Another relatively recent book entitled, Poor Economics (authored by MIT economists Esther Duflo and Abhijit Banerjee), sheds light on many misconceptions of poverty and hunger around the world.

For instance, the authors’ data on 18 developing countries shows that giving more money to the poor will not always make them eat more. In fact the extremely poor living in rural areas spend only half, up to three-fourths of their income on food. In one Indian state, a 1% increase in a poor household’s budget resulted in an increase in total food spending of just 0.67%.

One study in China’s Gansu province even found that if poor households received a large subsidy on the price of a basic staple like rice, they tended to consume less (not more) of it, and begin to consume costlier foods like shrimp or meat. In other words, becoming just a bit richer made the poor consume less of staples which had formed such a substantial part of their income before. Taste, it seems, becomes a more important consideration than mere calories when the income of the poor rises.

Other than food, on which goods do the poor spend their extra money? Many studies have found that the poor can spend quite a bit on things that may seem luxurious to them, like TVs, cellphones, and DVD players. Also, as borne by Duflo and Banerjee’s data on 18 countries, when the rural poor have no access to these technologies they often spend on festivals: In Udaipur City in India, for example, where virtually no one owns a television, the poor actually spend a non-trivial 14% of their budget on festivals and religious occasions.

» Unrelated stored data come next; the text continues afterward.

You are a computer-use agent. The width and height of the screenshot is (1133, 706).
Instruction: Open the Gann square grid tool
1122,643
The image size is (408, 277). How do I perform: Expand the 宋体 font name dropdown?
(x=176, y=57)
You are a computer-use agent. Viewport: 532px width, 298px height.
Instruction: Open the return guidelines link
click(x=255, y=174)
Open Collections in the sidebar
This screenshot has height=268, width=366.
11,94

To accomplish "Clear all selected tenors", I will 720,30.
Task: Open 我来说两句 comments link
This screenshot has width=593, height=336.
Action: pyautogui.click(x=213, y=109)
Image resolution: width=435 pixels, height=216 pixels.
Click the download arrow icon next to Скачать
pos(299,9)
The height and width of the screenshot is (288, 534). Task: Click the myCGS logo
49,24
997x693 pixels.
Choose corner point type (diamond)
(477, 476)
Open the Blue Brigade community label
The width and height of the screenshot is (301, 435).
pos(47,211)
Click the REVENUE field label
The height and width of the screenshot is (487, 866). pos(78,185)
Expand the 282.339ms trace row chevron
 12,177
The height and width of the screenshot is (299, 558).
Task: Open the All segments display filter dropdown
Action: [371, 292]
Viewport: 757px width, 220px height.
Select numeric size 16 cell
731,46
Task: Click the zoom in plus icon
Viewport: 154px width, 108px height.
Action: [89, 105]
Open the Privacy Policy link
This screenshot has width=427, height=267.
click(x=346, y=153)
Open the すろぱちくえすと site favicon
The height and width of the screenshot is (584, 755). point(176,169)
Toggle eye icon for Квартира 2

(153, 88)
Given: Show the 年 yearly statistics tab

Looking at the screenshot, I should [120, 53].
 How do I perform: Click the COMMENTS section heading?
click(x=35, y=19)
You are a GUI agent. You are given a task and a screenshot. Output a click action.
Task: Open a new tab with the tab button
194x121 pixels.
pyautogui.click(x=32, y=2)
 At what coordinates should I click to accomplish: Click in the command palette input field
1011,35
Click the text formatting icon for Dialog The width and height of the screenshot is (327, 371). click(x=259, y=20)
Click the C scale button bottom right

Sometimes social norms can even pressure families to sacrifice food for family events. In South Africa, families (even poor ones) are compelled by cultural expectations to spend as much as 40% of per capita income on lavish funeral parties to honor their dead, even to the point of family members starving or children dropping out of school a year later.

Hunger vs malnutrition

Hence, it appears that the poor will not jump at every opportunity to eat food where they can. Put differently, even if access to food is eased (say, in the form of food aid or subsidies), the poor will not necessarily always choose to eat more, given the other behavioral and cultural considerations that they value.

Even so, chronic hunger remains to be a serious problem since it usually leads to chronic malnutrition. The difference is subtle but crucial: While hunger refers more to the quantity of food, malnutrition refers more to the quality of food. And more than an insufficient quantity of food, an insufficient quality of food during childhood can have devastating effects later on in adult life.

In this regard the data for the Philippines is disheartening. The latest national nutrition survey shows that among children aged 4 and below, one in three is height stunted, one in 5 is underweight, and about 7.5% are acutely undernourished. The deprivations among those aged 5 to 10 are even worse across those 3 dimensions.

Just how life-altering is malnourishment in early childhood? It turns out that children born into malnourishment can potentially pay for it in much of their adult life. In Tanzania, for instance, babies born to mothers receiving sufficient iodine supplements during pregnancy are likely to complete substantially more years in school than siblings born when their mothers received no such iodine supplements.

In the opposite direction, combatting malnutrition early on can work wonders in improving children’s lives once they enter adulthood. In Kenya, a child who is dewormed for 2 years rather than just one year can expect an income gain during his lifetime of about $3,269 (or P143,000); note that the unit cost of deworming there is a paltry $1.36/year (or about P60/year).

Such studies are but few examples where simple interventions can lead to lifetime gains. And yet instead of resorting to these small nudges (other examples include the provision of packets of iodized salt and iron-fortified fish sauce), many of us are transfixed with the idea that big problems like hunger can only be solved by similarly big solutions (such as nationwide feeding programs and food aid).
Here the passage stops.